◆ Brief:
Print again, word for word, all of the records below, and leave the pictures out.

◆ Collected data:
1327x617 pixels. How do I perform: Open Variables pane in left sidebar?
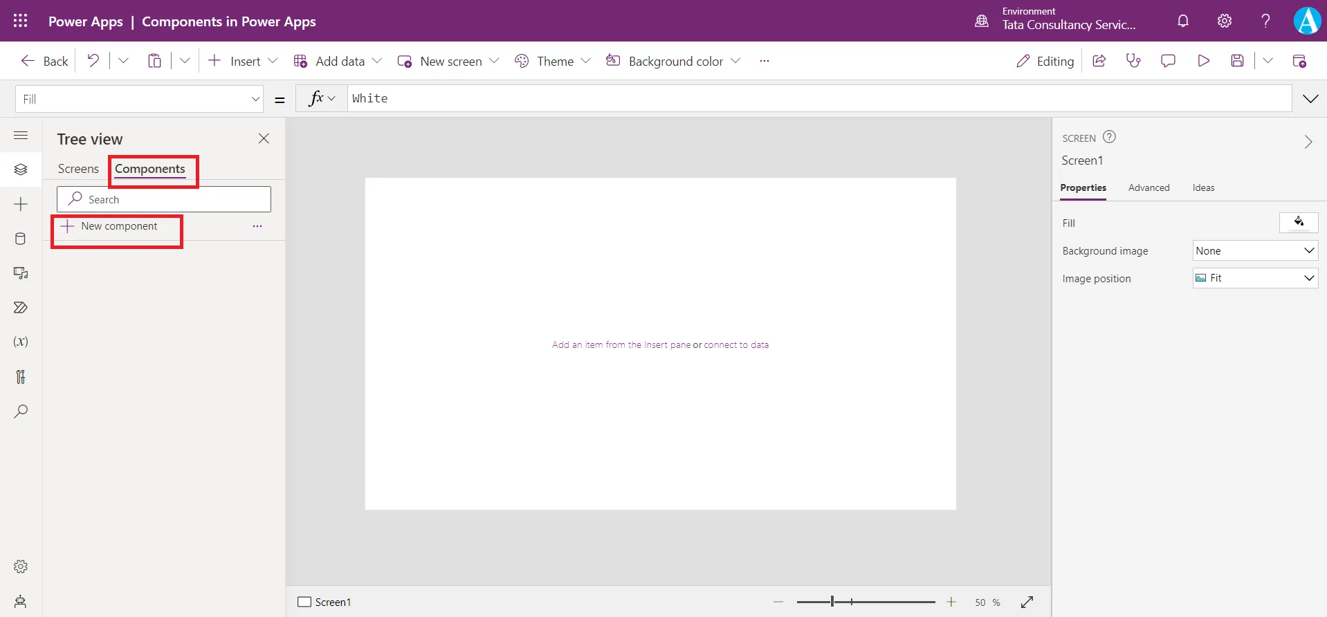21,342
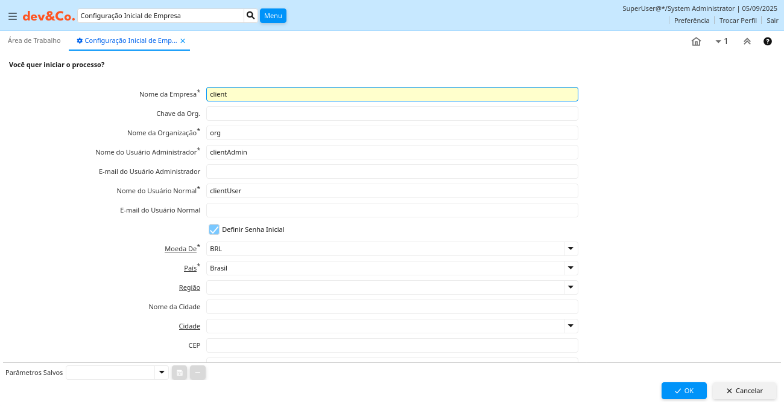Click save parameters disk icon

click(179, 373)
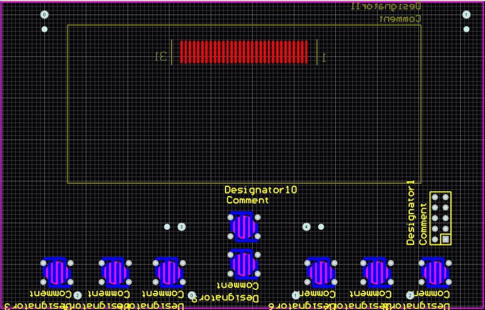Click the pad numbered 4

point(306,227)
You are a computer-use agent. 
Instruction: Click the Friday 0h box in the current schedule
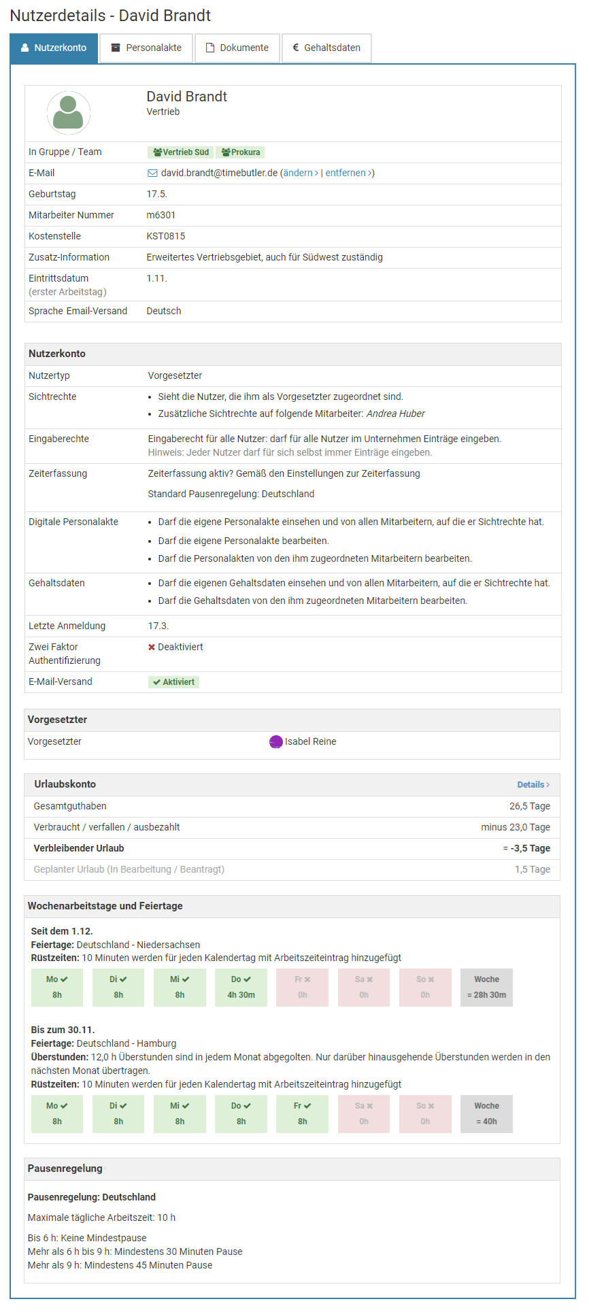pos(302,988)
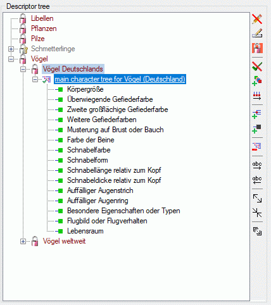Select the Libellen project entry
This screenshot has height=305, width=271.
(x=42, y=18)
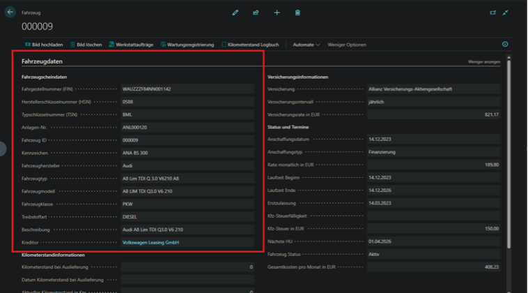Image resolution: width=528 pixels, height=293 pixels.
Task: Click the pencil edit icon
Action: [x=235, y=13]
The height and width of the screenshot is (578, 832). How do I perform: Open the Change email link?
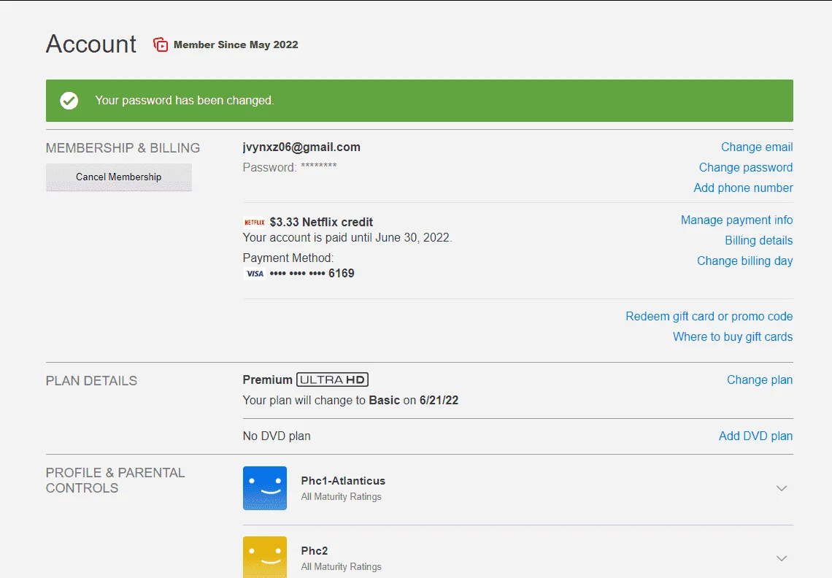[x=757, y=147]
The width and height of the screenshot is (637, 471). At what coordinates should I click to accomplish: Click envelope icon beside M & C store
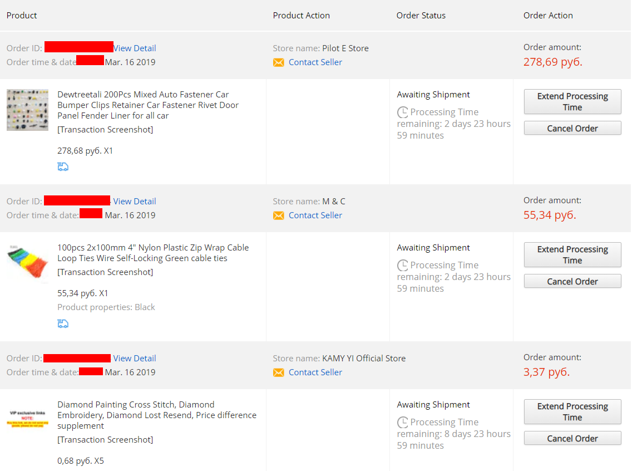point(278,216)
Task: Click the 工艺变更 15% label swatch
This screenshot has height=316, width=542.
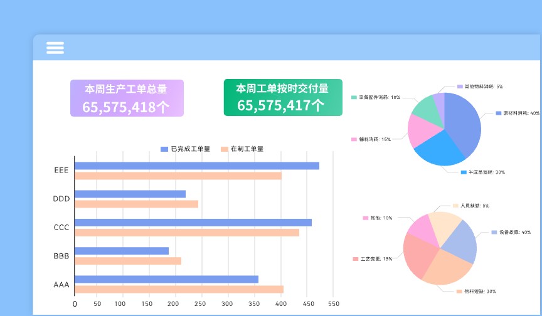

◆ Solution to this problem:
1327x617 pixels. How do I perform: Open Variables pane in left sidebar?
21,342
Click save parameters disk icon

click(179, 373)
Click the pad numbered 4

point(306,227)
You are a computer-use agent. 
Instruction: Click the Friday 0h box in the current schedule
pos(302,988)
Select the Libellen project entry
This screenshot has height=305, width=271.
(x=42, y=18)
Image resolution: width=528 pixels, height=293 pixels.
Task: Click the pencil edit icon
Action: [x=235, y=13]
The height and width of the screenshot is (578, 832). How do I perform: Open the Change email link?
[x=757, y=147]
The width and height of the screenshot is (637, 471). At what coordinates should I click to accomplish: Click envelope icon beside M & C store
point(278,216)
Task: Click the 工艺变更 15% label swatch
This screenshot has height=316, width=542.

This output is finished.